Extracted records ▸

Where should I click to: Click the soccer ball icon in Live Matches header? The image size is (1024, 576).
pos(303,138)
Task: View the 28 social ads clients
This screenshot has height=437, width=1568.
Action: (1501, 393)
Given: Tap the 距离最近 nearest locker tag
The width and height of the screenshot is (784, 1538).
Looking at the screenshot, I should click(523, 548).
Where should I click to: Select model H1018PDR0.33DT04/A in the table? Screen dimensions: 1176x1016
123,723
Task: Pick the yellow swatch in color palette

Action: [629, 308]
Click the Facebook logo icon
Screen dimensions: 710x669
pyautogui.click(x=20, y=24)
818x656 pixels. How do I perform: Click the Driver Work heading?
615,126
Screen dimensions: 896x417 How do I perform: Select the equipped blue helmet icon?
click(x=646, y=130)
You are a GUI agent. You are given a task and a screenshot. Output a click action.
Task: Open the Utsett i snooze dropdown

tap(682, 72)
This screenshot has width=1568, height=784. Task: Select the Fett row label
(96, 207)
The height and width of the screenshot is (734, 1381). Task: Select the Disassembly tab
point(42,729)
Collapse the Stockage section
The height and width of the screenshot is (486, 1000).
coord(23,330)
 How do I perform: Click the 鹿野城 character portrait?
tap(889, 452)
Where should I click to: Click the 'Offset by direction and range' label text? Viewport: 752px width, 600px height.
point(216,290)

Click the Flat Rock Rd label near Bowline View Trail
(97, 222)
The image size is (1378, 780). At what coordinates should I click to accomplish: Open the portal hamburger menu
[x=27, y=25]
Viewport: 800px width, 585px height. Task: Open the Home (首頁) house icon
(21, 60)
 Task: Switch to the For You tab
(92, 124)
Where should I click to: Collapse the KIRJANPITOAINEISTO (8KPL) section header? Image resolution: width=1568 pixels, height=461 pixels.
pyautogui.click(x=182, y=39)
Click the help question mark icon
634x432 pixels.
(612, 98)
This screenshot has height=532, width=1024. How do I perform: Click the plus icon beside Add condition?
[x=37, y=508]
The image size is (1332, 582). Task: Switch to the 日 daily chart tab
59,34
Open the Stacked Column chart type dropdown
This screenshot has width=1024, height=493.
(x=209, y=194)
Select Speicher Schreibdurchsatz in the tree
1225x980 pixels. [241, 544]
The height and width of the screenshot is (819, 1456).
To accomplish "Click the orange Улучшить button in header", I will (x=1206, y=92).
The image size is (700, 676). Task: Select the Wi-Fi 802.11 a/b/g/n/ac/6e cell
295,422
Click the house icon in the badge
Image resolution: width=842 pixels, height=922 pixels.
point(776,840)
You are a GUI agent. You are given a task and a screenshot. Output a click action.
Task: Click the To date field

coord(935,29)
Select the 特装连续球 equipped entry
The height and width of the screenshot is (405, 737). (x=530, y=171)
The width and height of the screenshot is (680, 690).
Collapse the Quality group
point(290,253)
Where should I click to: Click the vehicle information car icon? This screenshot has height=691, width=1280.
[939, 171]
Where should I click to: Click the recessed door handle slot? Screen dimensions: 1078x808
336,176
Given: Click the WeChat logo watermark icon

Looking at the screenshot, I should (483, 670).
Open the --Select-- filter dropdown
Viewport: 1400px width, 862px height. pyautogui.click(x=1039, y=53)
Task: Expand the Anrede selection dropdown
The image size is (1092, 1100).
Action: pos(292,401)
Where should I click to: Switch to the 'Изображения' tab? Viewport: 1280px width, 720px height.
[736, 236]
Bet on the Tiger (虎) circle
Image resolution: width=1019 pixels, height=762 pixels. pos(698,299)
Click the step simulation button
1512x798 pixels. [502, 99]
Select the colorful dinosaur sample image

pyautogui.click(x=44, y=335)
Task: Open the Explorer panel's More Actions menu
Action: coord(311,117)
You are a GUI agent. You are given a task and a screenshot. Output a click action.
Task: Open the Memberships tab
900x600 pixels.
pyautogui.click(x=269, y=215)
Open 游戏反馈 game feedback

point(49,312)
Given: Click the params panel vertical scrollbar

What to work on ▸ Each record above should be reproduced in full, exactly as it stands.

Written solution ▸
Where should I click to: Click the soccer ball icon in Live Matches header? The image size is (1024, 576).
pos(303,138)
Task: View the 28 social ads clients
This screenshot has height=437, width=1568.
Action: (1501, 393)
Given: Tap the 距离最近 nearest locker tag
The width and height of the screenshot is (784, 1538).
Looking at the screenshot, I should click(523, 548).
Where should I click to: Select model H1018PDR0.33DT04/A in the table? Screen dimensions: 1176x1016
123,723
Task: Pick the yellow swatch in color palette

Action: [629, 308]
Click the Facebook logo icon
Screen dimensions: 710x669
pyautogui.click(x=20, y=24)
818x656 pixels. How do I perform: Click the Driver Work heading?
615,126
Screen dimensions: 896x417 How do I perform: Select the equipped blue helmet icon?
click(x=646, y=130)
You are a GUI agent. You are given a task and a screenshot. Output a click action.
Task: Open the Utsett i snooze dropdown

tap(682, 72)
This screenshot has width=1568, height=784. Task: Select the Fett row label
(96, 207)
The height and width of the screenshot is (734, 1381). Task: Select the Disassembly tab
point(42,729)
Collapse the Stockage section
The height and width of the screenshot is (486, 1000).
coord(23,330)
 How do I perform: Click the 鹿野城 character portrait?
tap(889, 452)
Where should I click to: Click the 'Offset by direction and range' label text? Viewport: 752px width, 600px height.
point(216,290)

Click the Flat Rock Rd label near Bowline View Trail
(97, 222)
The image size is (1378, 780). At what coordinates should I click to accomplish: Open the portal hamburger menu
[x=27, y=25]
Viewport: 800px width, 585px height. Task: Open the Home (首頁) house icon
(21, 60)
 Task: Switch to the For You tab
(92, 124)
Where should I click to: Collapse the KIRJANPITOAINEISTO (8KPL) section header? Image resolution: width=1568 pixels, height=461 pixels.
pyautogui.click(x=182, y=39)
Click the help question mark icon
634x432 pixels.
(612, 98)
This screenshot has height=532, width=1024. How do I perform: Click the plus icon beside Add condition?
[x=37, y=508]
The image size is (1332, 582). Task: Switch to the 日 daily chart tab
59,34
Open the Stacked Column chart type dropdown
This screenshot has width=1024, height=493.
(x=209, y=194)
Select Speicher Schreibdurchsatz in the tree
1225x980 pixels. [241, 544]
The height and width of the screenshot is (819, 1456).
To accomplish "Click the orange Улучшить button in header", I will (x=1206, y=92).
The image size is (700, 676). Task: Select the Wi-Fi 802.11 a/b/g/n/ac/6e cell
295,422
Click the house icon in the badge
Image resolution: width=842 pixels, height=922 pixels.
point(776,840)
You are a GUI agent. You are given a task and a screenshot. Output a click action.
Task: Click the To date field

coord(935,29)
Select the 特装连续球 equipped entry
The height and width of the screenshot is (405, 737). (x=530, y=171)
The width and height of the screenshot is (680, 690).
Collapse the Quality group
point(290,253)
Where should I click to: Click the vehicle information car icon? This screenshot has height=691, width=1280.
[939, 171]
Where should I click to: Click the recessed door handle slot? Screen dimensions: 1078x808
336,176
Given: Click the WeChat logo watermark icon

Looking at the screenshot, I should (483, 670).
Open the --Select-- filter dropdown
Viewport: 1400px width, 862px height. pyautogui.click(x=1039, y=53)
Task: Expand the Anrede selection dropdown
The image size is (1092, 1100).
Action: pos(292,401)
Where should I click to: Switch to the 'Изображения' tab? Viewport: 1280px width, 720px height.
[736, 236]
Bet on the Tiger (虎) circle
Image resolution: width=1019 pixels, height=762 pixels. pos(698,299)
Click the step simulation button
1512x798 pixels. [502, 99]
Select the colorful dinosaur sample image

pyautogui.click(x=44, y=335)
Task: Open the Explorer panel's More Actions menu
Action: coord(311,117)
You are a GUI agent. You are given a task and a screenshot. Output a click action.
Task: Open the Memberships tab
900x600 pixels.
pyautogui.click(x=269, y=215)
Open 游戏反馈 game feedback

point(49,312)
Given: Click the params panel vertical scrollbar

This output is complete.